At the same time, the nearest open spot is not automatically the best spot. The right location often comes from balancing practical piping distance with site safety and water protection. For a home, that may mean a spot with straightforward utility routing. For a farm, it may mean placing the well where it can serve multiple uses without interfering with equipment movement or expansion plans.
Know that geology matters, but it is not the only factor
People sometimes assume choosing a well location is only about finding the deepest or strongest groundwater source. Ground conditions do matter, and local drilling experience matters even more. A contractor who works in the Brookhaven area and surrounding Mississippi communities understands the formations, the common drilling conditions, and what tends to perform well locally.
Still, geology alone does not settle the question. There may be several places on a property where groundwater can be reached. The better question is which of those places gives you the best mix of water access, water protection, serviceability, and compliance.
That is where working with a certified, experienced driller pays off. Companies like Deep South Well Drilling & Service look at the site as a whole, not just the hole in the ground.
Don’t guess at code and setback requirements
If you are searching how to choose well location, you will find plenty of general advice. What you will not get from generic articles is a reliable answer for your exact property. Setbacks, site restrictions, and safe installation standards need to be verified against the real conditions on the ground.
This is one area where DIY judgment can cost you. A location that seems acceptable may fail inspection, interfere with the septic layout, or create avoidable contamination concerns.

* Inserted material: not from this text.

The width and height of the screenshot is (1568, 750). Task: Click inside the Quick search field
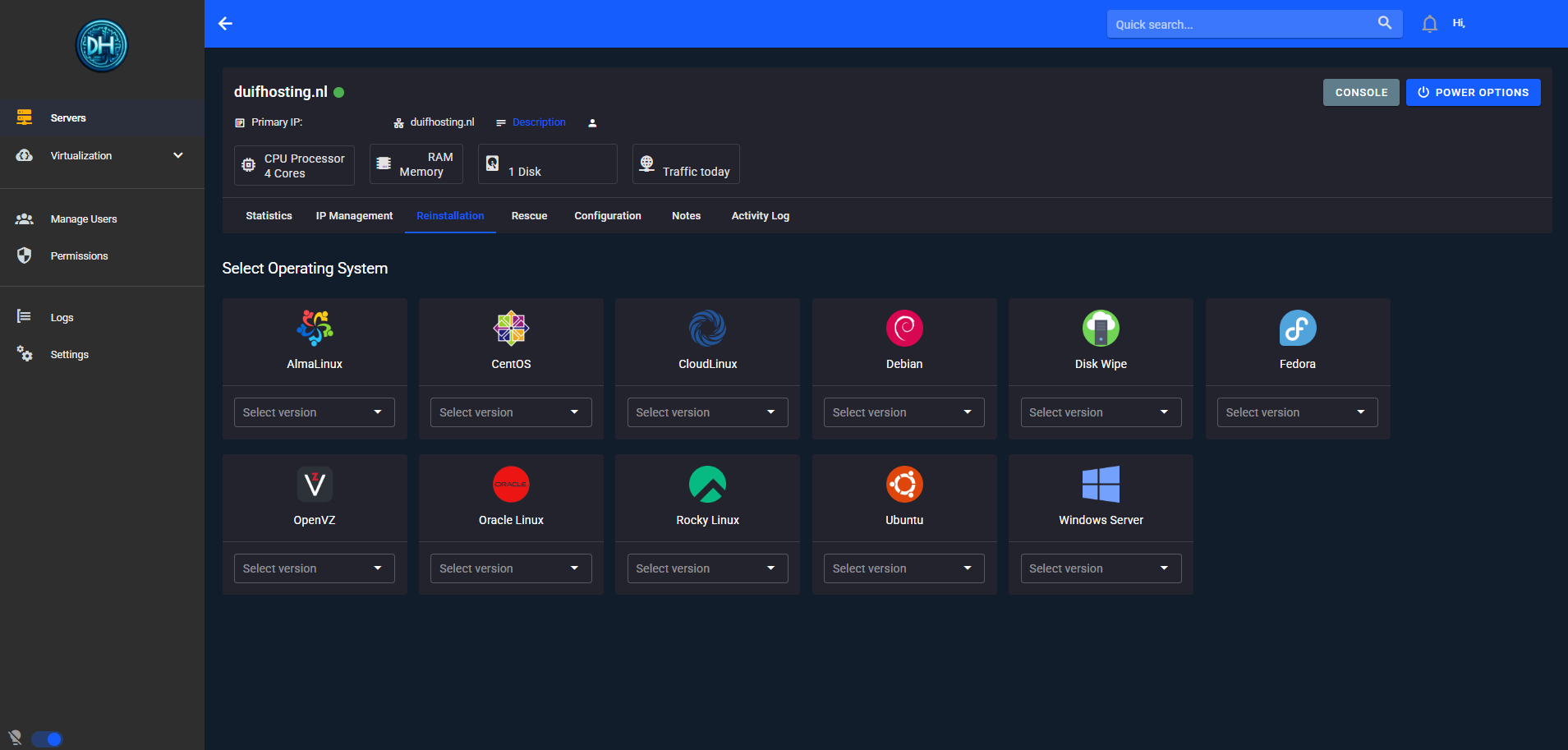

It is better to settle those questions before drilling equipment arrives.
A site visit usually saves money
Property owners sometimes try to pre-pick the exact drilling spot before speaking to a contractor. It is fine to have an idea, but final placement should come after a proper site review. A field visit can catch issues that are hard to see on a sketch or aerial image, including grade changes, soft ground, hidden utilities, drainage patterns, and access problems.
That kind of review often saves money because it prevents rework, delays, or poor placement decisions that become expensive later.
The best well location is practical for the long haul
A good well location protects water quality first, but it also has to serve the property year after year. It should allow for safe drilling, efficient plumbing, future repairs, and normal property use without creating conflict. It should fit the land, not fight it.
If you are building a new home, adding a well to farmland, or replacing an older system, the smartest move is to treat location as part of the system design, not an afterthought. The right spot is rarely chosen by guesswork. It is chosen by experience, site knowledge, and a clear understanding of how the well will be used.
When you take time to choose the location carefully, you are not just deciding where to drill. You are deciding how dependable that water source will be when your home, family, livestock, or operation needs it most.